UK Leasing Brighton Limited v Topland Neptune Limited and Zinc Cobham Limited v Adda Hotels 
These cases involved assignments where the outgoing tenants had not obtained their landlords’ consent and were found to be in breach of the terms of the relevant leases. The Act provides that an assignment of a lease in breach of the terms of that lease will not operate to release the tenant and its guarantor, so the tenants and their guarantors remained liable for the tenant covenants of the leases. The assignees, as the current tenants of the leases, were also liable for the tenant covenants. The outgoing tenants’ guarantors had guaranteed the assignees (which is void under the ruling in K/S Victoria). The parties sought to reverse the assignments and applied to the High Court for directions as to how to achieve this without falling foul of the Act. The High Court confirmed that it was not a breach of the Act for a lease to be reassigned to the tenant with the guarantor giving a fresh guarantee. When the lease is reassigned, the tenant is released from its original obligations but becomes bound by the tenant covenants as the new tenant. If the guarantor is released from its original obligations under the original guarantee but enters into a fresh guarantee of the tenant covenants upon this subsequent assignment, then it is released to the same extent as the tenant is released. This is consistent with the Act.

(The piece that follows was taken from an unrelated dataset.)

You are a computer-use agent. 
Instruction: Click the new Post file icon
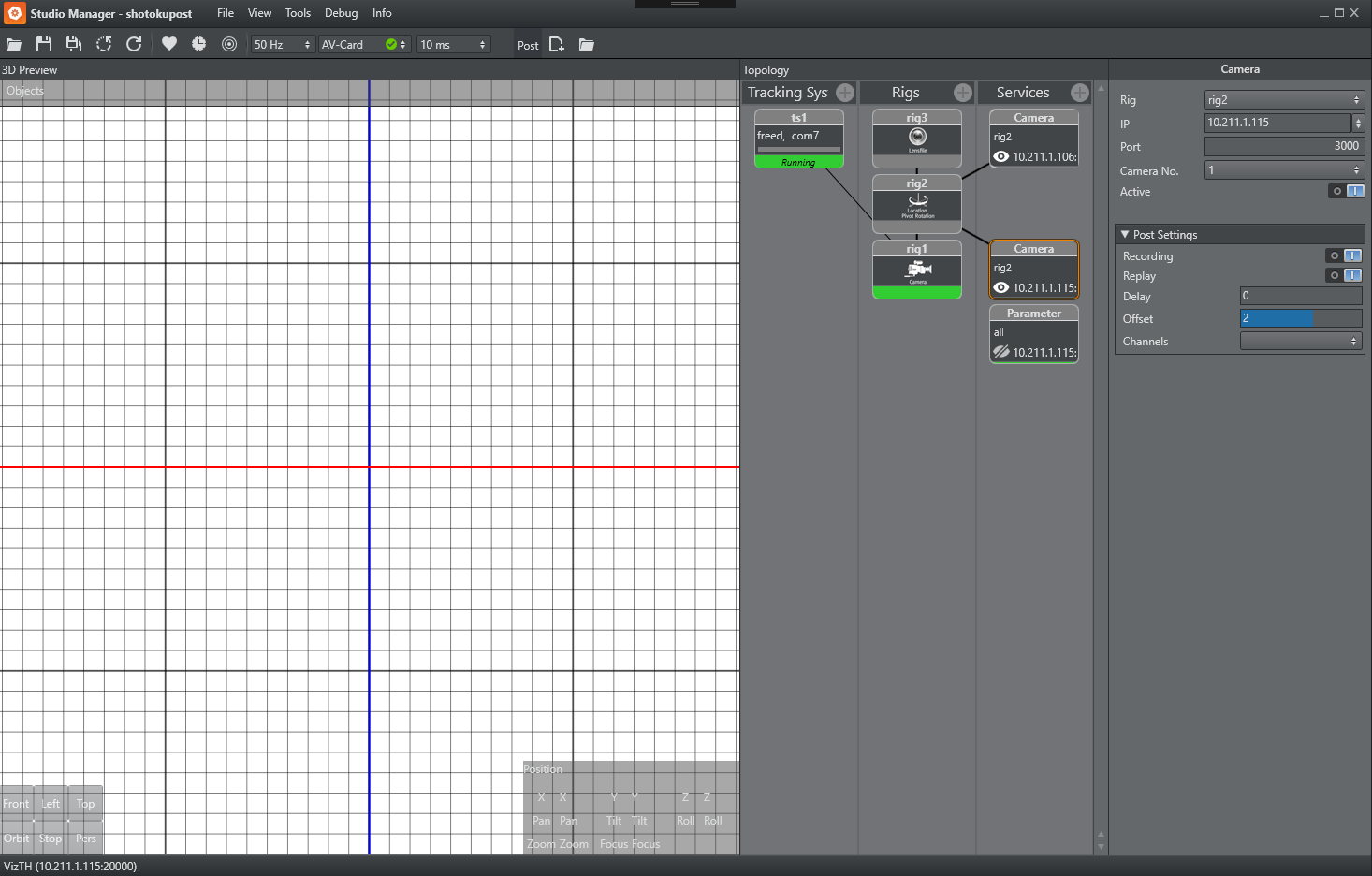click(x=557, y=45)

EMI Group Ltd v O & H Q1 Ltd 
The previous cases left unanswered the question of whether the Act precludes a tenant from assigning its lease to its guarantor. It was suggested by one of the judges in K/S Victoria that the Act does prohibit such assignment but this comment did not form part of the binding judgment. In this case the outgoing tenant assigned its lease to its guarantor, with the landlord’s consent, so all parties had freely agreed to the arrangement. The assignee (being the previous guarantor) applied to the court for a declaration that, while the assignment validly transferred the lease to the assignee and this did not fall foul of the provisions of the Act, the assignee should not be liable for the tenant covenants of the lease (despite directly covenanting in respect of these in the licence to assign) as the application of the Act had released it from all liability.

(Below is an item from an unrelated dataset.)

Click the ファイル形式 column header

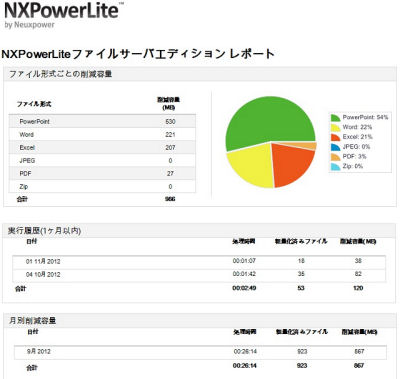[x=34, y=104]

The High Court decided that the assignment was void in its entirety as it frustrated the anti-avoidance provisions of the Act. The lease would instead remain vested in the original tenant and the guarantor remaining liable under the original guarantee. Prior to the assignment, the tenant and the guarantor were equally liable for the tenant’s covenants under the lease. At the point of the assignment and at the same moment that the guarantor was released pursuant to the Act, it became bound as the new tenant. Therefore, in all respects there was no release at all for the guarantor. Any suggestion that there were two separate events that could be considered severable was rejected as it frustrated the operation of the Act and was therefore void.
The effect of this case is that a tenant cannot assign its lease to its guarantor even if all parties concerned wish for this to occur.

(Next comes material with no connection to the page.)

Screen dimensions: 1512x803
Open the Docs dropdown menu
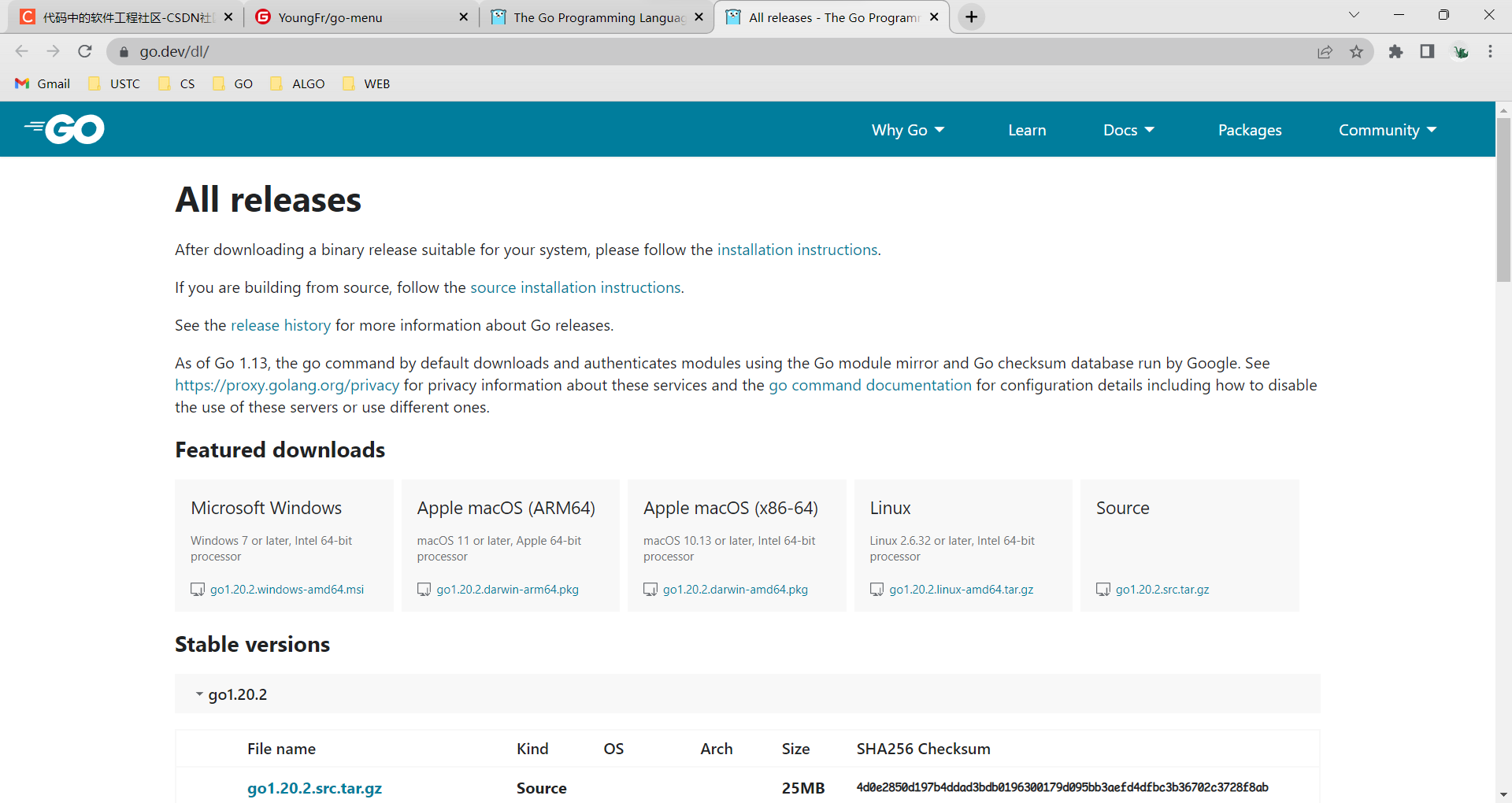pos(1128,130)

While the Act has achieved a satisfactory result for tenants in that they no longer remain liable for the tenant covenants of a lease once they have disposed of their interest, the subsequent case law has raised some difficulties, particularly in the context of intragroup reorganisation. Where a company wishes to assign a lease intragroup (and this is permitted by the lease or landlord’s consent has been obtained), the outgoing tenant’s guarantor cannot guarantee the assignee as the guarantee would be void by virtue of the anti-avoidance provisions of the Act. This may pose a problem where there is only one company within a group with a financial strength sufficient to satisfy the landlord, acting reasonably, in considering the consent to the assignment. Whilst it is permitted to require an AGA and a GAGA to be provided, the landlord cannot be compelled to take into account the nature of this AGA and GAGA when considering the covenant strength of and security for the incoming assignee.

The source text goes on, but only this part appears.